Which you did not explain, neither in your post nor in a comment. You only mentioned being unable to "get even one result out of it", but leave the reader to figure it out from scratch. So unfortunately it's not connected to the question.


Then you should read Stroustrup's implied criticism of your approach, also in my signature: "Most have more sense than to send me hundreds of lines of code." You've been doing this over and over again. It's fine if the forum is specifically about your own project because then readers are expected to research your project for the context, but this is a general C programming forum. You're going to get C programmers who might pass by and might have been interested in helping you, but after looking at the missing context, they just move on. Let's do better. I can't guarantee that you'll actually get more useful help, but you'll be helping yourself increase your chances of getting such help.
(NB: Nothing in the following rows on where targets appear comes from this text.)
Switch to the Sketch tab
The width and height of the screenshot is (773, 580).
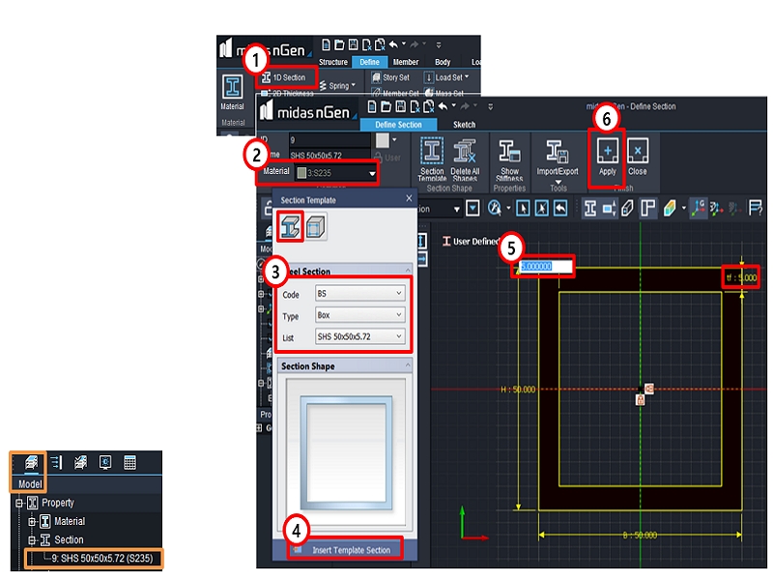[x=463, y=124]
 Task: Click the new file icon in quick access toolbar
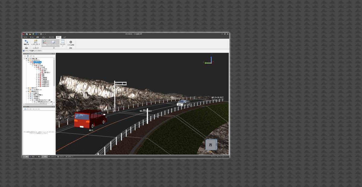pyautogui.click(x=27, y=34)
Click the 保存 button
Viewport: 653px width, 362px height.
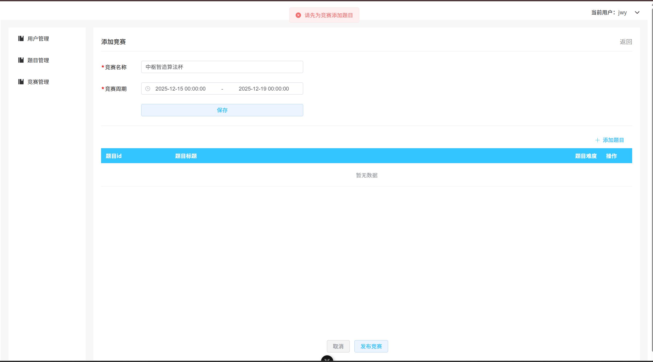[222, 110]

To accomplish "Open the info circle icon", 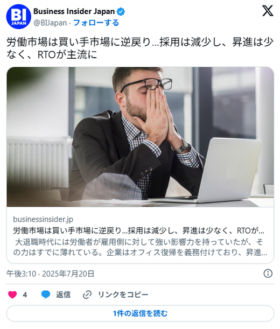I will coord(268,274).
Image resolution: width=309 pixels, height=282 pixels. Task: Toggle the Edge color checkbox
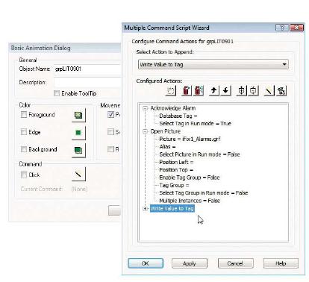click(x=24, y=132)
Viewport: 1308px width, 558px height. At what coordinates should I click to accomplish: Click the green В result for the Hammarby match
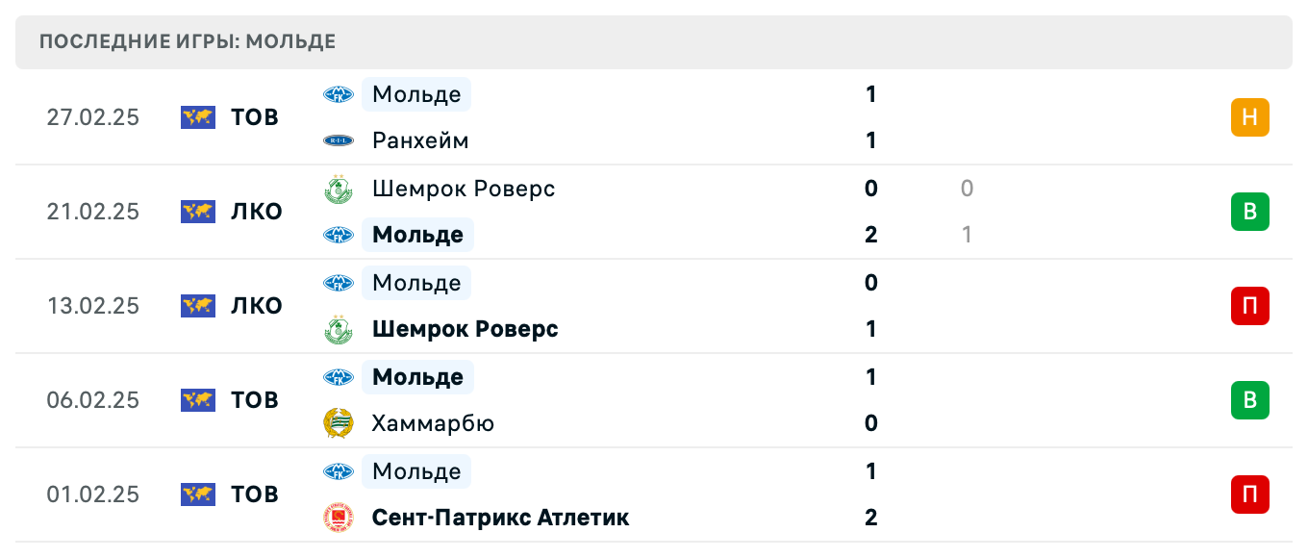(x=1249, y=400)
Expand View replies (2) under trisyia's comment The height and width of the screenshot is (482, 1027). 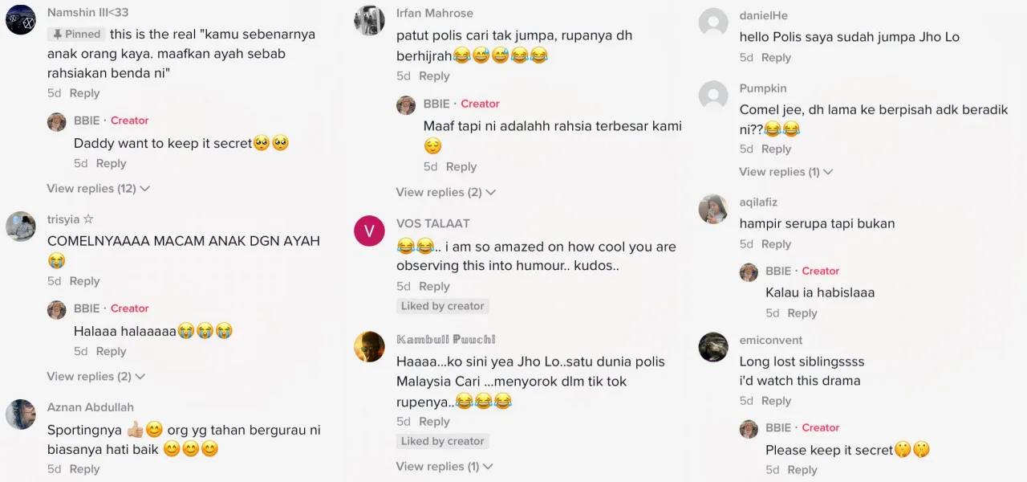pyautogui.click(x=95, y=377)
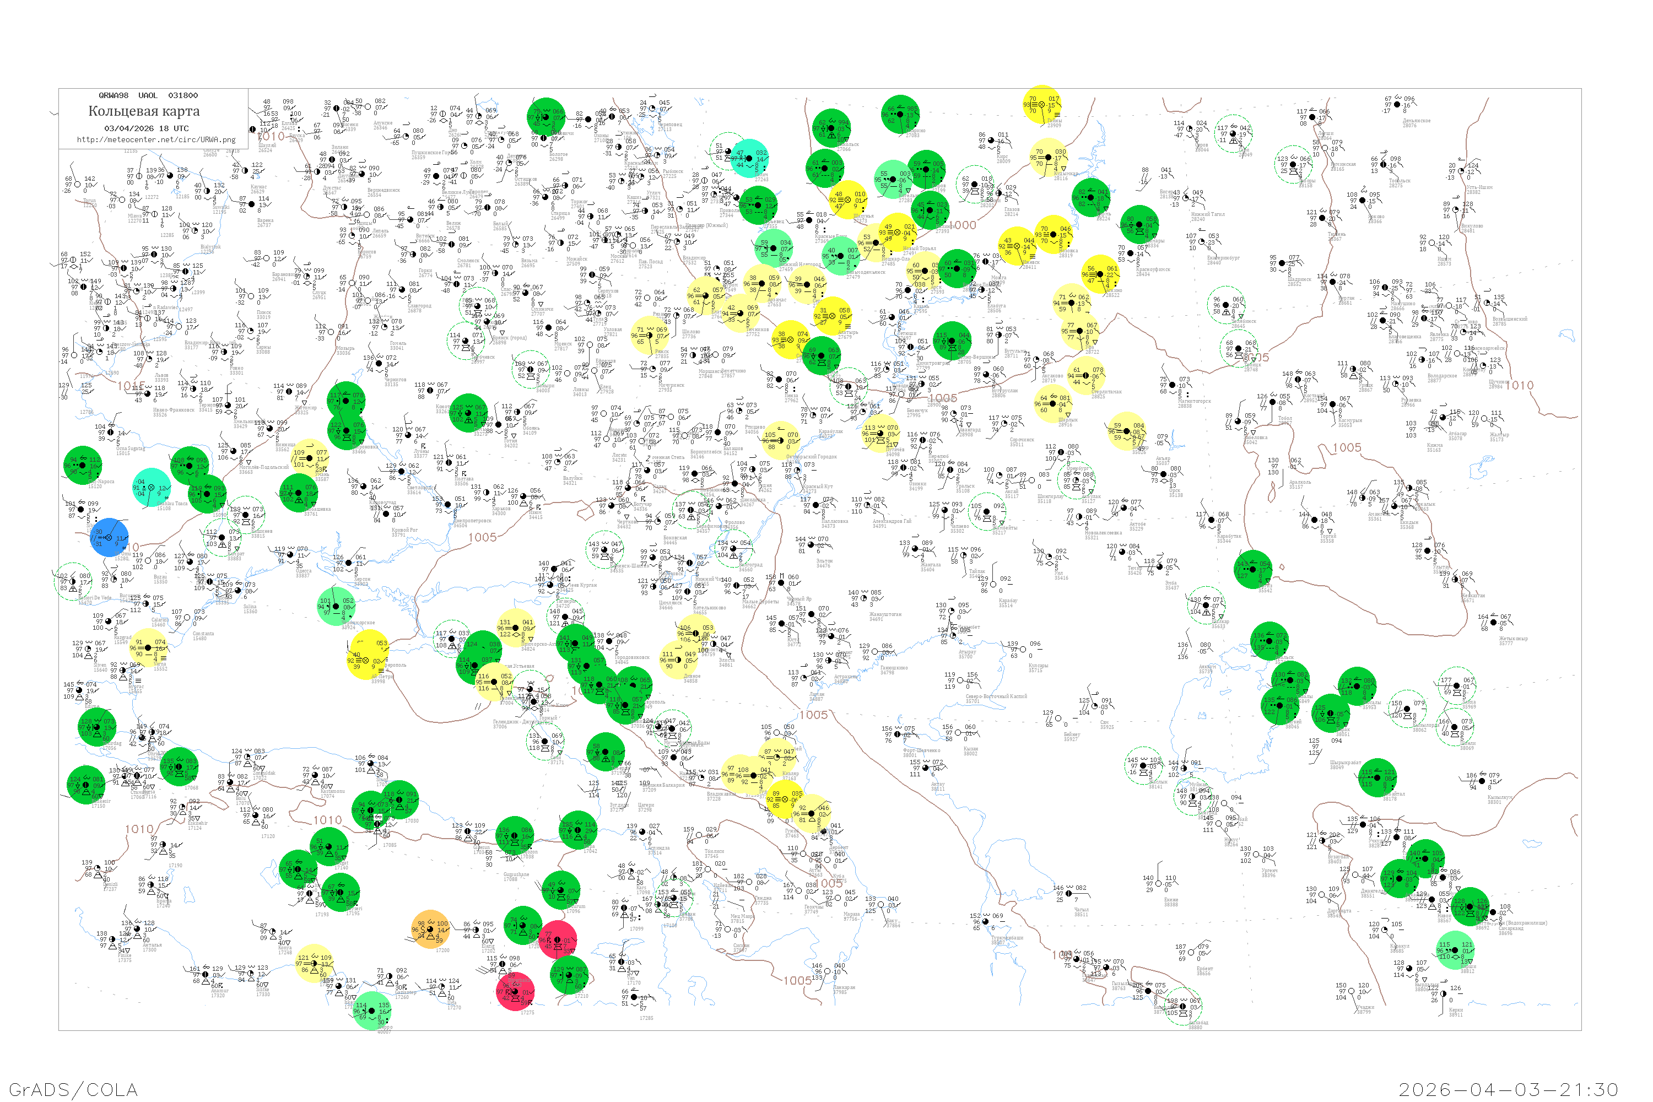This screenshot has height=1102, width=1653.
Task: Click the Кольцевая карта title text
Action: pos(143,111)
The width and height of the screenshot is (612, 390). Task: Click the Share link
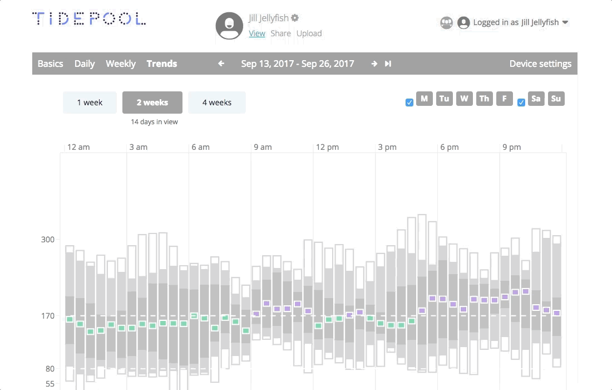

Well the most I was expecting was for peops to take a glance at the code I posted (not the google drive) and point out any problems they happen to spot, wasn't really expecting any thing in depth, anyways I found the issue now, it was the size of the line variable where I was reading the scope of each page in the first function of my initial post.

Where I used this:

Code:

#define PAGE_LINE_SIZE (((sizeof(void*) * 2) * CHAR_BIT) + 7)

I should've used a smaller value like this:

Code:

#define PAGE_LINE_SIZE ((sizeof(void*) * 4) + 7)

The result of the bigger value was corrupted page scope and skipped pages, now I get the results I was expecting so I can move onto modifying the memory and printing the result to confirm.